It is no coincidence that the surge in global renewable energy capacity occurred at a time of record low interest rates. As central banks responded to the global financial crisis, global renewables capacity stood at about 130GW in 2010, according to the International Renewable Energy Association.

That is now at 340GW as cheap finance propelled the economics of a sector that was already benefiting from strong policy tailwinds and a technological evolution in wind turbines and solar panels.

As the calendar changes to 2024, that picture is rather different. Supply chain issues mean the technological evolution has become a costly one and UK and US interest rates are at 15- and 22-year highs, amid hikes across the rest of the globe. That, of course, makes everything more expensive, but renewable energy is an infrastructure sector that faces a development requirement like no other, with investment of $4.5 trillion per year required through to 2030, according to the International Energy Agency.

It makes building the next stage of the energy transition a financing struggle, alongside its material struggles in supply chains. Offshore wind, due to higher construction and capital costs, has been the highest-profile victim, with cancelled or postponed projects, but there have been impacts on land-based wind and solar projects too.

“We have closed a lot of deals this year but instead of helping developers make significant development fees, we’ve been helping our clients manage risk, renegotiate contracts and survive in this very difficult business environment,” explains Ted Brandt, founder and chief executive of Marathon Capital, an investment bank advising developers globally on renewable energy project finance.

“The developers’ business previously was to negotiate and get a certain contract done at an 11 percent return and then sell down at a 7-8 percent return.

“The new reality is to develop an 11-12 percent return and to sell a de-risked project at a 9-10 percent return. There’s a whole development value chain across the scaled onshore wind and solar business that has dropped in value or become negative.”

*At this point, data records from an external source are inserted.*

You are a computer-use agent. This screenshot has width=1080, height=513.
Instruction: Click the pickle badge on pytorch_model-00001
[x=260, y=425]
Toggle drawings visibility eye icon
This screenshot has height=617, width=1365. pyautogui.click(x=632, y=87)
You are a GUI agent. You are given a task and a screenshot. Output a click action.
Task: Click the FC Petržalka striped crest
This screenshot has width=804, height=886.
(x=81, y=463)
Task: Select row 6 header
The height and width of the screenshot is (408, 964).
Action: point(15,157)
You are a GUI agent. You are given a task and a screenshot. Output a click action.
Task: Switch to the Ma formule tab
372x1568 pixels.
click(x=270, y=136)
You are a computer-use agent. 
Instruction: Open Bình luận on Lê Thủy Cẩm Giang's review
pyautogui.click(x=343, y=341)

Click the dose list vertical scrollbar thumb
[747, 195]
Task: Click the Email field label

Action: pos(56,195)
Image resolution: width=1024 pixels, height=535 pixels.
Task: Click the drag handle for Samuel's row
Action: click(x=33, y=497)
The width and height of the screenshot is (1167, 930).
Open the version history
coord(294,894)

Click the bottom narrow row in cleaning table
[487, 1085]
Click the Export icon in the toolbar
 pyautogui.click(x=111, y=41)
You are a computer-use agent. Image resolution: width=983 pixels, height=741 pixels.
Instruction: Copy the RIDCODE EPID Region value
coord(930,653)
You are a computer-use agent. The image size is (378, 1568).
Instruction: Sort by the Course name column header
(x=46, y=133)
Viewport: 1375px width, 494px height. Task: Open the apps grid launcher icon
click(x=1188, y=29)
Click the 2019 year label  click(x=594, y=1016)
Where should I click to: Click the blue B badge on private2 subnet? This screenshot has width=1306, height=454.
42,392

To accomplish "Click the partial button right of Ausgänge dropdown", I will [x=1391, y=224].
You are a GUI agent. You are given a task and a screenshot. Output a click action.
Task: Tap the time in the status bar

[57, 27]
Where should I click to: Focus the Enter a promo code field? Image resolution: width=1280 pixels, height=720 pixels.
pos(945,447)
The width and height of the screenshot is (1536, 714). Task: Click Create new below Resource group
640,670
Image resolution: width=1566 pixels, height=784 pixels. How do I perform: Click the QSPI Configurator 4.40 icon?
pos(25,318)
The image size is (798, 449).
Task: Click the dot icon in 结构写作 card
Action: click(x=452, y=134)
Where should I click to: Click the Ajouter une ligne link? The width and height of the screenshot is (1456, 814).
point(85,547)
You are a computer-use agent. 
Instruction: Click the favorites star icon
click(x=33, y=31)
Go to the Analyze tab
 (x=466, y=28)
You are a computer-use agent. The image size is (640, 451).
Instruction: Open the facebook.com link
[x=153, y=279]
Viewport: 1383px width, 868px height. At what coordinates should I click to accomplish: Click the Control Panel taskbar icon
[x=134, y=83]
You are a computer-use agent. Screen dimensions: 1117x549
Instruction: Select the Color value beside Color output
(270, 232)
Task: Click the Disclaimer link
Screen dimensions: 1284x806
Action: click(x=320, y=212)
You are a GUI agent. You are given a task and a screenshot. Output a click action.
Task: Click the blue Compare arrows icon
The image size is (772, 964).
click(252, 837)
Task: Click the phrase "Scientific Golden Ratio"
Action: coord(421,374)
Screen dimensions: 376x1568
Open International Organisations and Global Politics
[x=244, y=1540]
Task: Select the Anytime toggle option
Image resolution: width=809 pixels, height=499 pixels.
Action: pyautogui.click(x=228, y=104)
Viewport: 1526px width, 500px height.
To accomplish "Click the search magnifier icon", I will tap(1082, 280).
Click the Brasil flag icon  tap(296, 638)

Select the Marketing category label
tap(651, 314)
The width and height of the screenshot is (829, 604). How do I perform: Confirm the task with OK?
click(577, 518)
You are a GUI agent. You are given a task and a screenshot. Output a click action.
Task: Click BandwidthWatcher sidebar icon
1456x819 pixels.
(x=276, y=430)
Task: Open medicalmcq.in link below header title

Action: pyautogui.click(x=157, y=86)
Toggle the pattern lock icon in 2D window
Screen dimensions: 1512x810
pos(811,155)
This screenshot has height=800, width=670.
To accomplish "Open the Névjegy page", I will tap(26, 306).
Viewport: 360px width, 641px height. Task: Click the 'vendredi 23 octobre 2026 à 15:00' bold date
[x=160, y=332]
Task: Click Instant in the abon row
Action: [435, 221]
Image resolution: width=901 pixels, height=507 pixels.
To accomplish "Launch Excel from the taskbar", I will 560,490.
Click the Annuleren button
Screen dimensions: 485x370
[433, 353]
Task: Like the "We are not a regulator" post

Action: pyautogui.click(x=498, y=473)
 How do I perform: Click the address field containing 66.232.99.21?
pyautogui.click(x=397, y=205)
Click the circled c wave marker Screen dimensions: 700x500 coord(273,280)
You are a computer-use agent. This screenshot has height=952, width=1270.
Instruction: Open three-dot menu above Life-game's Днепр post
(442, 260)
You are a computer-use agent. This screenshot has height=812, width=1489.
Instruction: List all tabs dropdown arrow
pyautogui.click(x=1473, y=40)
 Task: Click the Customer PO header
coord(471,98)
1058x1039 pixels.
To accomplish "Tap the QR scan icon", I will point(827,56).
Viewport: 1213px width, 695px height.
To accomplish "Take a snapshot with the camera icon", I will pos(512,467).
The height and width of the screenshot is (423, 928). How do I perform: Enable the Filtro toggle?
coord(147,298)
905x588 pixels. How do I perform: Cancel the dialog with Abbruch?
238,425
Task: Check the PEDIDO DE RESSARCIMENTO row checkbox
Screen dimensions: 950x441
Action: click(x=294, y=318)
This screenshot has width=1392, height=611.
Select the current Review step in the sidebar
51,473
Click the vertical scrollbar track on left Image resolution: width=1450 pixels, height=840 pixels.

Romain Voisin, head of energy and infrastructure group for Asia at Crédit Agricole CIB, says that several investors have been pausing on deploying new capital into projects because they feel that returns are not as attractive as they need to be.

“But it does vary – some are still driven by strategic long-term views and are making investments. I have not seen investors visibly pulling out of projects, but they are certainly taking more time to see how things will play out. So, we will potentially see a slowdown in new projects,” he says.

“The difficulty right now is matching the revenue side of the story and expectations around the cost of green electricity to the cost of capital. The construction risk on some of these projects has materialised as well, which also inevitably leads to investors pushing for a higher return.”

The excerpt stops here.